Formalmente soy, tal como denuncian mis apellidos (algo que, como la procedencia, no se elige), vasco de Vizcaya, pero ateniéndome a lo que dijo Rainer Maria Rilke («la verdadera la patria es la infancia»), mi patria no es Euskadi. Blasfemia para los seguidores de Sabino Arana, que fundó su partido con el lema «Euzkadi Euzkaldunon Aberria da» (Euskadi es la patria de los vascos).

Mi infancia, es decir mi patria, como la de Javier Pérez Andújar, no es un territorio abstracto, ni la lengua, ni el paisaje, ni siquiera la idiosincrasia. Mi patria no es la nación, que no se sabe bien qué es. Mi patria no es comunión de nada, incluida la historia, fabricada más que a menudo al servicio del mejor postor. Es más, el propio concepto de «patria», tan manoseado, me repele y me siento absolutamente identificado con Samuel Johnson, cuando afirma que «el patriotismo es el último refugio de los canallas».

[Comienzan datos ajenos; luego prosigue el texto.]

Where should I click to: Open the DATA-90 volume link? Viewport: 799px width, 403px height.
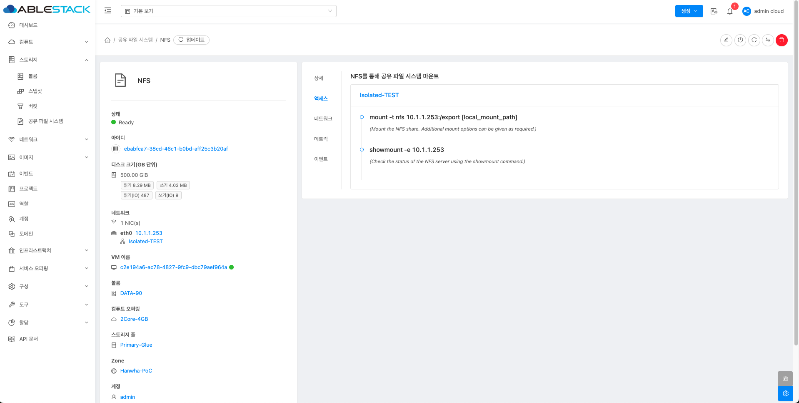coord(131,293)
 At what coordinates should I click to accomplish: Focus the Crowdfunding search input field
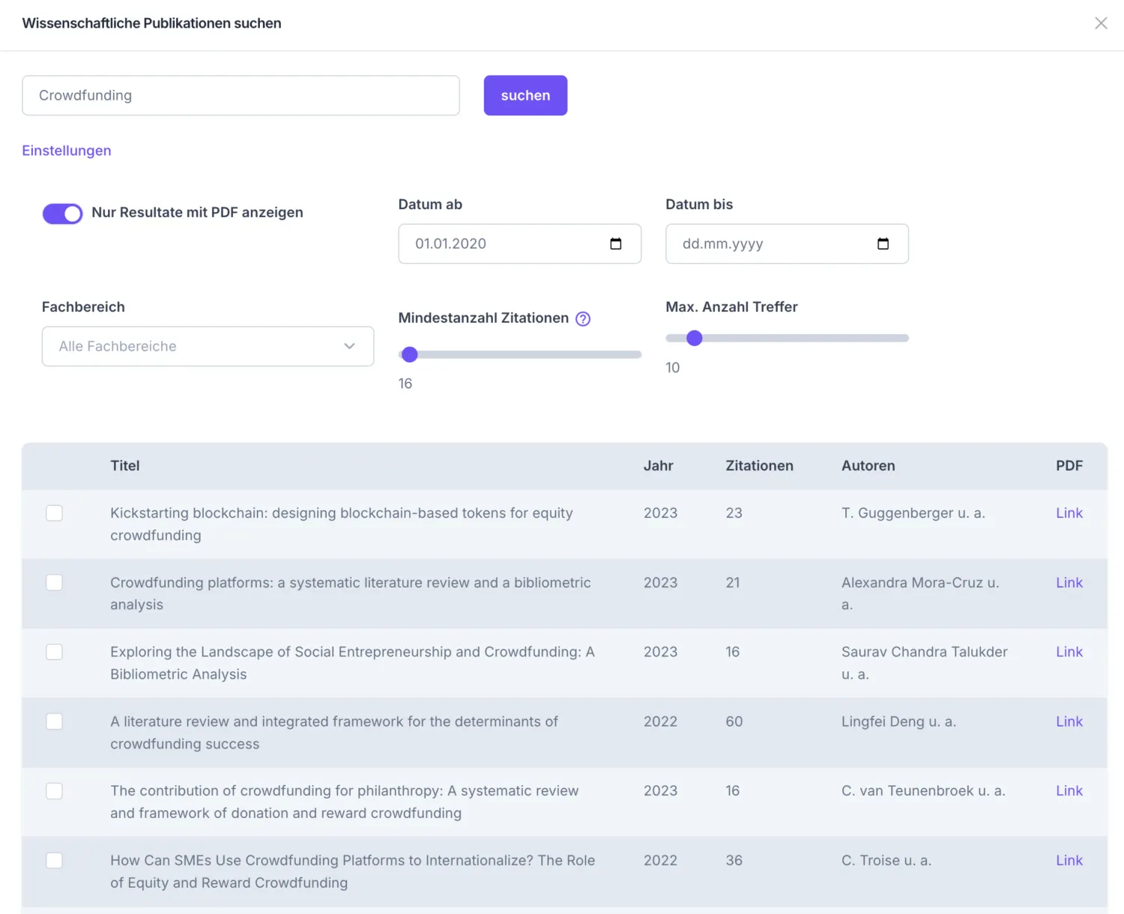pyautogui.click(x=241, y=95)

Mi identidad y mis querencias, mis sueños y mis temores, aquello que se fija en la infancia, según Rilke son, como las de Javier Pérez Andújar, las de las periferias industriales, como para otros pueden ser las montañas, las mesetas o los centros de las ciudades. Mi cuna fue, al principio, la Margen Izquierda de la ría de Bilbao. Las de todas las márgenes ahora. Pertenencia que incluso no comulga siquiera con una clase, una ideología, un partido. Porque la vida es más amplia que todo eso. Y las patrias, todas, no son más que espíritu de campanario.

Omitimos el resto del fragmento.